«Sieg Heil» – Rechtsextreme und Gefährder in der Armee

Lukas Lippert, Beobachter, 07.08.2026

Un soldat a crié «Sieg Heil» pendant son service de cuisine. Un autre a été arrêté par la police peu avant le début de son école de recrues. Les deux hommes ont été renvoyés du service militaire. Ces cas font partie des 61 signalements reçus en 2025 par le Service spécialisé dans l’extrémisme au sein de l’armée. Environ les trois quarts d’entre eux concernaient l’extrémisme de droite, comme l’indique le rapport d’activité du service spécialisé. Cela correspond à la tendance observée les années précédentes. En revanche, l’extrémisme ethno-nationaliste aurait augmenté. L’armée attribue également cette tendance à la propagation d’attitudes radicales sur les réseaux sociaux.

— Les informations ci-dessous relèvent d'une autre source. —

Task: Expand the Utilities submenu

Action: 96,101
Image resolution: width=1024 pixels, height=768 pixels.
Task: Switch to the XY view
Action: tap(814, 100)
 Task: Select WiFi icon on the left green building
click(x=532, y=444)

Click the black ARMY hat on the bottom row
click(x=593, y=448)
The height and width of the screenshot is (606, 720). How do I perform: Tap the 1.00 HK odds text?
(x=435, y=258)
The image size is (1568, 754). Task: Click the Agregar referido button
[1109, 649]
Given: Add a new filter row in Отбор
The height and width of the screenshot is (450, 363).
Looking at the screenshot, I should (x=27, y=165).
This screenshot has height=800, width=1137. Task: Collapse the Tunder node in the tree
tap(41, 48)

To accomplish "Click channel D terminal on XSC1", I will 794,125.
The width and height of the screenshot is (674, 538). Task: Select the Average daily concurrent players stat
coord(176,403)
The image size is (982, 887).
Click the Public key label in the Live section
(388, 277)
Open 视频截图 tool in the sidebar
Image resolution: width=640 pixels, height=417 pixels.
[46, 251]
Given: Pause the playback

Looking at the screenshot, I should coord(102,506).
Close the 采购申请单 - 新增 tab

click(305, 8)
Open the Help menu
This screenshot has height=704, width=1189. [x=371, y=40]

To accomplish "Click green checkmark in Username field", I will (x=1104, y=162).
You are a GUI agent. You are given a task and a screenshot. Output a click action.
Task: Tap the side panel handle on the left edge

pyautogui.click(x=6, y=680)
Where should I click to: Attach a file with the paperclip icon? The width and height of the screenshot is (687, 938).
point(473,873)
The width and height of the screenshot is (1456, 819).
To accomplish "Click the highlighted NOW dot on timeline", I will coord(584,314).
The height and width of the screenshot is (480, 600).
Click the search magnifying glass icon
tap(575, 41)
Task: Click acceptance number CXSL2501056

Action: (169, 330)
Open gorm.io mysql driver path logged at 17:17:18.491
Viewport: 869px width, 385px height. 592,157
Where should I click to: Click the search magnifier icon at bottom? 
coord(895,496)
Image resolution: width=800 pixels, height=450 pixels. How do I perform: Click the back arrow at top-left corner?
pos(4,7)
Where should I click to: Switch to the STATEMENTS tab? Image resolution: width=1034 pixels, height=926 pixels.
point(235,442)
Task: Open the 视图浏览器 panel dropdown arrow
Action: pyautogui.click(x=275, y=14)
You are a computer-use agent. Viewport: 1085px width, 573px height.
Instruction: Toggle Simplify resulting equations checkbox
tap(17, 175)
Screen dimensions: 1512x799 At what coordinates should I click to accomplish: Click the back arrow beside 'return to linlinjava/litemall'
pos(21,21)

Le service spécialisé souligne qu’aucun des cas signalés n’a représenté un risque pour la sécurité. La rédaction du «Beobachter» dispose toutefois, grâce à la loi fédérale sur la transparence, de dossiers concernant cinq cas particulièrement graves. Ils montrent que le Département fédéral de la défense (DDPS) a évité de justesse, et plutôt par hasard, qu’un sympathisant de la Russie ait accès à des informations sensibles ou que la condamnation d’un auteur d’actes violents passe inaperçue.